[Data supplied]:
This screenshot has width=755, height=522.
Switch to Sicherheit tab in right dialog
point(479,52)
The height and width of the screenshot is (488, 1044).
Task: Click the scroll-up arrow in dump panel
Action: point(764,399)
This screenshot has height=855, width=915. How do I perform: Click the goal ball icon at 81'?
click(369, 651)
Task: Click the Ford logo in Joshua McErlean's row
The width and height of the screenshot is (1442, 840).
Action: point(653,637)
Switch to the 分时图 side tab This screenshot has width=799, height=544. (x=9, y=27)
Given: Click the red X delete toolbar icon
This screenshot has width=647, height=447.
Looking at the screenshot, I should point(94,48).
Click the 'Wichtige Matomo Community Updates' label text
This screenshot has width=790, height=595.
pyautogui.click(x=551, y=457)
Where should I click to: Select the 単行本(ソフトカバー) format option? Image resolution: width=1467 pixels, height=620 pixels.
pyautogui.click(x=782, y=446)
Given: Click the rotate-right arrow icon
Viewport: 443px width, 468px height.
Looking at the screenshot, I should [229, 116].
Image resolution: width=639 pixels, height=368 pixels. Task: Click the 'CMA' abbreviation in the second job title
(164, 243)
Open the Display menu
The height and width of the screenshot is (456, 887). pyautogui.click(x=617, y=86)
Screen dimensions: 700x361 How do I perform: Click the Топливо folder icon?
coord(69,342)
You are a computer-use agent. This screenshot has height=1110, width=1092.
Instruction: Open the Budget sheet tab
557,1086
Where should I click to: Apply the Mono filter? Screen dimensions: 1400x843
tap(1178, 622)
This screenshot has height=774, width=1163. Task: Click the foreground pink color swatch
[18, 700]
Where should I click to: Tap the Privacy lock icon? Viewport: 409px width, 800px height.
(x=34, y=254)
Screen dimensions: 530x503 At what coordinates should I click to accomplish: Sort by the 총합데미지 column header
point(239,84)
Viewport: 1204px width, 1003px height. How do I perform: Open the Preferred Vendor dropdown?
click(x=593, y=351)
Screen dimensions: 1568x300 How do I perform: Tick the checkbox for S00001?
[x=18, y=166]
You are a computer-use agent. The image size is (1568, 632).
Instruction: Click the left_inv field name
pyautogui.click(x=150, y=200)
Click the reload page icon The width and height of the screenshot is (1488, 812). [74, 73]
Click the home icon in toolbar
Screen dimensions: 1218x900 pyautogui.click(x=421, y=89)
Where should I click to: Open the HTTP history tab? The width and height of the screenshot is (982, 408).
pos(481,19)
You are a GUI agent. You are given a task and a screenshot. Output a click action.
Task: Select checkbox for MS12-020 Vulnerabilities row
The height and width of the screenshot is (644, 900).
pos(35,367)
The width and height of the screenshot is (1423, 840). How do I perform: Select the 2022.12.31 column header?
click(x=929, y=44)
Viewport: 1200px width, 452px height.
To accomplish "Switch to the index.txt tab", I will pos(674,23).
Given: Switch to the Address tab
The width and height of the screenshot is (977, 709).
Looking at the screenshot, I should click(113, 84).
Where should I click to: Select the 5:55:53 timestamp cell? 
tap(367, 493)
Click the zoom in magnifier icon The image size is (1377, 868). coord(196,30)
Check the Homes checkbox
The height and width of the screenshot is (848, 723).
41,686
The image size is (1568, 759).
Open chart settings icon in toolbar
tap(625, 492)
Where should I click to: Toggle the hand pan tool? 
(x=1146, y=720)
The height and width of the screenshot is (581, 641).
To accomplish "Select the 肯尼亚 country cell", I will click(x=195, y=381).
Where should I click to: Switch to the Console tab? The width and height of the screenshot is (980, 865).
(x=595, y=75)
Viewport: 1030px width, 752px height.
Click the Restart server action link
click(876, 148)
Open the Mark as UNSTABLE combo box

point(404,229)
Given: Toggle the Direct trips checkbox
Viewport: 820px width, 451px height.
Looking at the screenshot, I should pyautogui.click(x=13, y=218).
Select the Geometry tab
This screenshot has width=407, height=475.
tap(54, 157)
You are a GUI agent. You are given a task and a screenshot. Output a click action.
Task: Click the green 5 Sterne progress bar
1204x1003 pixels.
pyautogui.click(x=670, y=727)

[Problem]: Set all the entries above down again exactly.

[Result of this exercise]:
This screenshot has width=755, height=522.
Switch to Sicherheit tab in right dialog
point(479,52)
The height and width of the screenshot is (488, 1044).
Task: Click the scroll-up arrow in dump panel
Action: point(764,399)
This screenshot has height=855, width=915. How do I perform: Click the goal ball icon at 81'?
click(369, 651)
Task: Click the Ford logo in Joshua McErlean's row
The width and height of the screenshot is (1442, 840).
Action: point(653,637)
Switch to the 分时图 side tab This screenshot has width=799, height=544. (x=9, y=27)
Given: Click the red X delete toolbar icon
This screenshot has width=647, height=447.
Looking at the screenshot, I should point(94,48).
Click the 'Wichtige Matomo Community Updates' label text
This screenshot has width=790, height=595.
pyautogui.click(x=551, y=457)
Where should I click to: Select the 単行本(ソフトカバー) format option? Image resolution: width=1467 pixels, height=620 pixels.
pyautogui.click(x=782, y=446)
Given: Click the rotate-right arrow icon
Viewport: 443px width, 468px height.
Looking at the screenshot, I should [229, 116].
Image resolution: width=639 pixels, height=368 pixels. Task: Click the 'CMA' abbreviation in the second job title
(164, 243)
Open the Display menu
The height and width of the screenshot is (456, 887). pyautogui.click(x=617, y=86)
Screen dimensions: 700x361 How do I perform: Click the Топливо folder icon?
coord(69,342)
You are a computer-use agent. This screenshot has height=1110, width=1092.
Instruction: Open the Budget sheet tab
557,1086
Where should I click to: Apply the Mono filter? Screen dimensions: 1400x843
tap(1178, 622)
This screenshot has height=774, width=1163. Task: Click the foreground pink color swatch
[18, 700]
Where should I click to: Tap the Privacy lock icon? Viewport: 409px width, 800px height.
(x=34, y=254)
Screen dimensions: 530x503 At what coordinates should I click to accomplish: Sort by the 총합데미지 column header
point(239,84)
Viewport: 1204px width, 1003px height. How do I perform: Open the Preferred Vendor dropdown?
click(x=593, y=351)
Screen dimensions: 1568x300 How do I perform: Tick the checkbox for S00001?
[x=18, y=166]
You are a computer-use agent. The image size is (1568, 632).
Instruction: Click the left_inv field name
pyautogui.click(x=150, y=200)
Click the reload page icon The width and height of the screenshot is (1488, 812). [74, 73]
Click the home icon in toolbar
Screen dimensions: 1218x900 pyautogui.click(x=421, y=89)
Where should I click to: Open the HTTP history tab? The width and height of the screenshot is (982, 408).
pos(481,19)
You are a GUI agent. You are given a task and a screenshot. Output a click action.
Task: Select checkbox for MS12-020 Vulnerabilities row
The height and width of the screenshot is (644, 900).
pos(35,367)
The width and height of the screenshot is (1423, 840). How do I perform: Select the 2022.12.31 column header?
click(x=929, y=44)
Viewport: 1200px width, 452px height.
To accomplish "Switch to the index.txt tab", I will pos(674,23).
Given: Switch to the Address tab
The width and height of the screenshot is (977, 709).
Looking at the screenshot, I should click(113, 84).
Where should I click to: Select the 5:55:53 timestamp cell? 
tap(367, 493)
Click the zoom in magnifier icon The image size is (1377, 868). coord(196,30)
Check the Homes checkbox
The height and width of the screenshot is (848, 723).
41,686
The image size is (1568, 759).
Open chart settings icon in toolbar
tap(625, 492)
Where should I click to: Toggle the hand pan tool? 
(x=1146, y=720)
The height and width of the screenshot is (581, 641).
To accomplish "Select the 肯尼亚 country cell", I will click(x=195, y=381).
Where should I click to: Switch to the Console tab? The width and height of the screenshot is (980, 865).
(x=595, y=75)
Viewport: 1030px width, 752px height.
Click the Restart server action link
click(876, 148)
Open the Mark as UNSTABLE combo box

point(404,229)
Given: Toggle the Direct trips checkbox
Viewport: 820px width, 451px height.
Looking at the screenshot, I should pyautogui.click(x=13, y=218).
Select the Geometry tab
This screenshot has width=407, height=475.
tap(54, 157)
You are a GUI agent. You are given a task and a screenshot. Output a click action.
Task: Click the green 5 Sterne progress bar
1204x1003 pixels.
pyautogui.click(x=670, y=727)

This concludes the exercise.